Exercise —
Please convert the part of the material that opens with the line containing "This screenshot has height=400, width=967." and closes with the line containing "(x=379, y=481)" into a two-column CSV headed instruction and answer, one row for each instruction with its answer. Put each field in quotes and turn any line breaks into spaces.

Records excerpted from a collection
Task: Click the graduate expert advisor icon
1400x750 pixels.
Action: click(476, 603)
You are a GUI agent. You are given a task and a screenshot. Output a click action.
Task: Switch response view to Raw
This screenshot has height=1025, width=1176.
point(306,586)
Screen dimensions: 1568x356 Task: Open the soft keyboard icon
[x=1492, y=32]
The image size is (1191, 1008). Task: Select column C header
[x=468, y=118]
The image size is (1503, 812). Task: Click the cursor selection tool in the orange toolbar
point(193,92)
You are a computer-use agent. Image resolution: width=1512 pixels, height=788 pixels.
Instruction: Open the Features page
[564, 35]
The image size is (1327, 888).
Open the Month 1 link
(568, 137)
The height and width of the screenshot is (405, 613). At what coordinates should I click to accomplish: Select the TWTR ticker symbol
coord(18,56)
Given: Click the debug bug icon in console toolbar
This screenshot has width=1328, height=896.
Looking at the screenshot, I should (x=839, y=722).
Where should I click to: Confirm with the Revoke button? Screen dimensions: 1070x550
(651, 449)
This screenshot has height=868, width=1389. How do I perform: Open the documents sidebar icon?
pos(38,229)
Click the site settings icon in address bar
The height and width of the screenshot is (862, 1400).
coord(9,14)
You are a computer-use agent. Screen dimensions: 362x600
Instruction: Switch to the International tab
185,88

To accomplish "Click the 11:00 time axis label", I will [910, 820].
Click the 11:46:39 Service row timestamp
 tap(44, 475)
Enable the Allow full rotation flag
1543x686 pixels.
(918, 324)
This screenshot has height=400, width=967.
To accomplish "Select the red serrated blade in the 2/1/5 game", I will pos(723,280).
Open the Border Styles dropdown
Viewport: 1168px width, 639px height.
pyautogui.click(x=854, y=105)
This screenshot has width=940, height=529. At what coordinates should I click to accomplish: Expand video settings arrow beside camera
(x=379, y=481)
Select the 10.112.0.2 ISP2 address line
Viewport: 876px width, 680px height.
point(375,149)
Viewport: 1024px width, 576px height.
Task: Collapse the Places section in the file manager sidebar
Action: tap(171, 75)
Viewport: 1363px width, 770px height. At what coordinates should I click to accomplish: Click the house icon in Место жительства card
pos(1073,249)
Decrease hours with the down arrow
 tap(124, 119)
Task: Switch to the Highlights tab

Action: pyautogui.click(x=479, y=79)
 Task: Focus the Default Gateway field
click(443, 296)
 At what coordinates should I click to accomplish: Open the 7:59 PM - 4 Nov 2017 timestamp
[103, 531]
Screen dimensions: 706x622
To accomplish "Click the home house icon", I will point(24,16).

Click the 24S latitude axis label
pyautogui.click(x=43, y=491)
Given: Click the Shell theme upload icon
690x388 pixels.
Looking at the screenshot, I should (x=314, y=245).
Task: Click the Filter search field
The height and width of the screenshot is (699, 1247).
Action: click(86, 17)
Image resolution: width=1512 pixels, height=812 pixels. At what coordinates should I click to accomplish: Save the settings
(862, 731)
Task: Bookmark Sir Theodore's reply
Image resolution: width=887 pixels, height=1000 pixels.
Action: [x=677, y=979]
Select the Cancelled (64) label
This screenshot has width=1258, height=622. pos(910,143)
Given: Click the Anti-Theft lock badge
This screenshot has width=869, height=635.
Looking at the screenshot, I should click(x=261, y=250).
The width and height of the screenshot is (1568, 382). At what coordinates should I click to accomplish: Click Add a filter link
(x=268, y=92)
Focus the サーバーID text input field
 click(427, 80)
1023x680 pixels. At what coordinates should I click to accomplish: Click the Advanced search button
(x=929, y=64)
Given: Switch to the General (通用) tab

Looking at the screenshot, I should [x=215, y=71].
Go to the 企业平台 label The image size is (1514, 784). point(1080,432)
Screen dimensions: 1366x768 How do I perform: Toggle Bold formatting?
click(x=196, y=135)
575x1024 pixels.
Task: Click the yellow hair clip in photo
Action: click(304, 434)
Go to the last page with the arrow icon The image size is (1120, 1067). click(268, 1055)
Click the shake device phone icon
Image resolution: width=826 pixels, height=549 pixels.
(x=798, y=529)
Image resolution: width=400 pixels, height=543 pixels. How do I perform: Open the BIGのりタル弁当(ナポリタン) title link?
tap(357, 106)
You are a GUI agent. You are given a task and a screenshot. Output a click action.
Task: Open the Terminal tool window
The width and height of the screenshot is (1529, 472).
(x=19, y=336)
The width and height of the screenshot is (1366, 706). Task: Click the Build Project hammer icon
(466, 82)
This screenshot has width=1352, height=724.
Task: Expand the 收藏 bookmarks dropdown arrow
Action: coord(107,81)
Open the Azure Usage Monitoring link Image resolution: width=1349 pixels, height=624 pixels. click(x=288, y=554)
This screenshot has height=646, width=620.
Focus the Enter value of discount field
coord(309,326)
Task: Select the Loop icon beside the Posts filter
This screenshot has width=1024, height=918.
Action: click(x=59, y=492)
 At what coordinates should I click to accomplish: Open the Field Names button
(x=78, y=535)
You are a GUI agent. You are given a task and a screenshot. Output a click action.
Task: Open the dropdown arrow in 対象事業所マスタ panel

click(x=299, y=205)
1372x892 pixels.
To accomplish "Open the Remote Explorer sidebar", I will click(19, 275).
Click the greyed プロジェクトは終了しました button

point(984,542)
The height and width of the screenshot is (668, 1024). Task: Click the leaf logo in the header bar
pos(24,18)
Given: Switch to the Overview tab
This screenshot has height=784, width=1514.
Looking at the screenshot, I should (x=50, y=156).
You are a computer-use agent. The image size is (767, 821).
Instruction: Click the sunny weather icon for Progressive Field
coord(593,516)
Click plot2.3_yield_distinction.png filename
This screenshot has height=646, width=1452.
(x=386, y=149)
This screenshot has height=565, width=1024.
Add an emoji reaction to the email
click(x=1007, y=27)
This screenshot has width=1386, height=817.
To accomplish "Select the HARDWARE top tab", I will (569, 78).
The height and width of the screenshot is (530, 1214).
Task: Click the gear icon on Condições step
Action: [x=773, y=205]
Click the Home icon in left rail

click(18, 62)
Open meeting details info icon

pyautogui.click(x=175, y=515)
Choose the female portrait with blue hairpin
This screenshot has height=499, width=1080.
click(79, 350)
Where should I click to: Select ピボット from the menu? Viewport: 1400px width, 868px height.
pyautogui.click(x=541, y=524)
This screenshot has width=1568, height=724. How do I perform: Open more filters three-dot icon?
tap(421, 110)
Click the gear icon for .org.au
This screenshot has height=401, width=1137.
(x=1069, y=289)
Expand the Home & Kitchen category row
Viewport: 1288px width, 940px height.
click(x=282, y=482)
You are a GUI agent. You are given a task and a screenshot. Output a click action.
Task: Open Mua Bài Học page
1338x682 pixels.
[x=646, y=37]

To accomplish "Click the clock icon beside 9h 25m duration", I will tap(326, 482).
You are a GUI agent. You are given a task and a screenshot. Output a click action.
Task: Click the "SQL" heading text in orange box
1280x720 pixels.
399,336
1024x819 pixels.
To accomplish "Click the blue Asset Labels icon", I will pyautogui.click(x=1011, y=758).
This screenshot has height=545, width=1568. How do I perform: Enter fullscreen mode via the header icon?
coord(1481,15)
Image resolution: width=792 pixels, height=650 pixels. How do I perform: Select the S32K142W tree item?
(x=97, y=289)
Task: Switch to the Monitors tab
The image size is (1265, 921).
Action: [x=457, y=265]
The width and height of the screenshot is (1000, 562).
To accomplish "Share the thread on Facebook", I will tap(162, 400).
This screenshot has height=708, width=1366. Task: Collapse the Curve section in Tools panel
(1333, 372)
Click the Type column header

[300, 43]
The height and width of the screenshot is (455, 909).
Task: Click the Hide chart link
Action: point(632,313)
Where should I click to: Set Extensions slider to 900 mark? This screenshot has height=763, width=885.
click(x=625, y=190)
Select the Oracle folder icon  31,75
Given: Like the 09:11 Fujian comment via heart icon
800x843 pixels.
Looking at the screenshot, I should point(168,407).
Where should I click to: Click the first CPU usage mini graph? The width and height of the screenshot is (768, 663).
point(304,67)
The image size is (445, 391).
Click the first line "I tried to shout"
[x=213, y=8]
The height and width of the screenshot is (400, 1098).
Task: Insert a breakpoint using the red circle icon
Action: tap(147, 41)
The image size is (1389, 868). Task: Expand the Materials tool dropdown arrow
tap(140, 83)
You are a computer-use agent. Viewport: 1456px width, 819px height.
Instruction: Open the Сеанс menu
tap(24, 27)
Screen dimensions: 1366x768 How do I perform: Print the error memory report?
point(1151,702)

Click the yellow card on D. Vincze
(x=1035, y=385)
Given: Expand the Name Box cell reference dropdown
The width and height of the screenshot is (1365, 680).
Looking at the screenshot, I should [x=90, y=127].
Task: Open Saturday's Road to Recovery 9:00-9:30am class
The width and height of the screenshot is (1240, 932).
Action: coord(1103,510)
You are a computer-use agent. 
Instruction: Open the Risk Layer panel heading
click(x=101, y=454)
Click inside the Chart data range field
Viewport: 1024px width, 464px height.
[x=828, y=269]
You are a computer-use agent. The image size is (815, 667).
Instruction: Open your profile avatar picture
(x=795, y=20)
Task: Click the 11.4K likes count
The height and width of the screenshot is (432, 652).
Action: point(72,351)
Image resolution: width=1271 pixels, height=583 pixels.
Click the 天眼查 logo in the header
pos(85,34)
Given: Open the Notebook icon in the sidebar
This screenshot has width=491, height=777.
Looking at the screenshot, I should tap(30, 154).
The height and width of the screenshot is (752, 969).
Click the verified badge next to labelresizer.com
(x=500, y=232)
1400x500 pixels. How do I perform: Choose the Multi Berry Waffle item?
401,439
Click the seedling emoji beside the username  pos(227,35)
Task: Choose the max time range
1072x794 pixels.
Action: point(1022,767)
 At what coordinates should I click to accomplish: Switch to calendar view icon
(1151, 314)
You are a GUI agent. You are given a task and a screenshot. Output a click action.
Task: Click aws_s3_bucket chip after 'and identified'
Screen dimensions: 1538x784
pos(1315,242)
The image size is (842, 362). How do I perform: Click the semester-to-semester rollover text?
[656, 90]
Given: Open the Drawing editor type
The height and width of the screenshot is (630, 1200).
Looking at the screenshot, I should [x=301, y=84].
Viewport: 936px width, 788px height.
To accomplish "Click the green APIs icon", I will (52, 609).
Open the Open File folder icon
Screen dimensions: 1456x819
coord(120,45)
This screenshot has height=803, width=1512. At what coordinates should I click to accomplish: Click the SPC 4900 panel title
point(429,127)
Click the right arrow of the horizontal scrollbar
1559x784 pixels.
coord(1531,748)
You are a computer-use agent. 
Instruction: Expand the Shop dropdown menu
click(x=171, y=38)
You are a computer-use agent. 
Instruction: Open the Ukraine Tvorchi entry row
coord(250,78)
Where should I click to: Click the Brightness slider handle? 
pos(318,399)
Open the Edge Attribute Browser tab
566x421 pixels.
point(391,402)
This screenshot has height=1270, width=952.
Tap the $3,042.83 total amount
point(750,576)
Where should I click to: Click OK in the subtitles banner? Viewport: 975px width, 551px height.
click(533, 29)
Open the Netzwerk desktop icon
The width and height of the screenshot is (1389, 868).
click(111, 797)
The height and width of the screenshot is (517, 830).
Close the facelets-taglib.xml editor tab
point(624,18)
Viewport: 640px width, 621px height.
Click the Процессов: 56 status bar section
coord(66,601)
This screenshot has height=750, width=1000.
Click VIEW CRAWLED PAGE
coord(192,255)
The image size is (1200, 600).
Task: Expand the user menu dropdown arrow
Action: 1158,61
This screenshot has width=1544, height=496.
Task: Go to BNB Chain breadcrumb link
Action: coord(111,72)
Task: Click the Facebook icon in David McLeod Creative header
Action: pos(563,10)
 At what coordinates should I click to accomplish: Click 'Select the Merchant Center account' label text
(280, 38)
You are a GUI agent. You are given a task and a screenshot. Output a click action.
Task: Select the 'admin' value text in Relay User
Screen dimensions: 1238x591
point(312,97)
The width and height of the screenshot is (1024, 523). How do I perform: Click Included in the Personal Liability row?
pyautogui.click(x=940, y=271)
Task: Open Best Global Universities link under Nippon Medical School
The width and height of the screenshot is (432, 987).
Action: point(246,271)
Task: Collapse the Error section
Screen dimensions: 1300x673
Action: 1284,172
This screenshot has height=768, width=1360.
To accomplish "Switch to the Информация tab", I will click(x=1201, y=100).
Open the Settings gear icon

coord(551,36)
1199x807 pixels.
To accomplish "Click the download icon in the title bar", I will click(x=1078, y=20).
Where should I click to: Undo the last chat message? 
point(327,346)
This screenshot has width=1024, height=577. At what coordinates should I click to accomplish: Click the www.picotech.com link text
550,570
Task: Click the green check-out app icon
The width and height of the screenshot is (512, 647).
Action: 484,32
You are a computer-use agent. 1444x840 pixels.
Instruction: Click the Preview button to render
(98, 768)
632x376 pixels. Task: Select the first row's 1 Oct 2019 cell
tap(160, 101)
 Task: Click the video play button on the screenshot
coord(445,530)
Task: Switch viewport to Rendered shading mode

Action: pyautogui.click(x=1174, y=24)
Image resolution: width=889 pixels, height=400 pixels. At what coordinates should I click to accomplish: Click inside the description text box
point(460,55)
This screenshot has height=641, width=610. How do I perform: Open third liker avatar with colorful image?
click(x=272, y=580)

Response to this task —
instruction,answer
"This screenshot has height=400, width=967. To accomplish ""Select the red serrated blade in the 2/1/5 game"",","I will pos(723,280)."
"Open the Border Styles dropdown Viewport: 1168px width, 639px height.","pyautogui.click(x=854, y=105)"
"This screenshot has width=940, height=529. At what coordinates should I click to accomplish: Expand video settings arrow beside camera","(x=379, y=481)"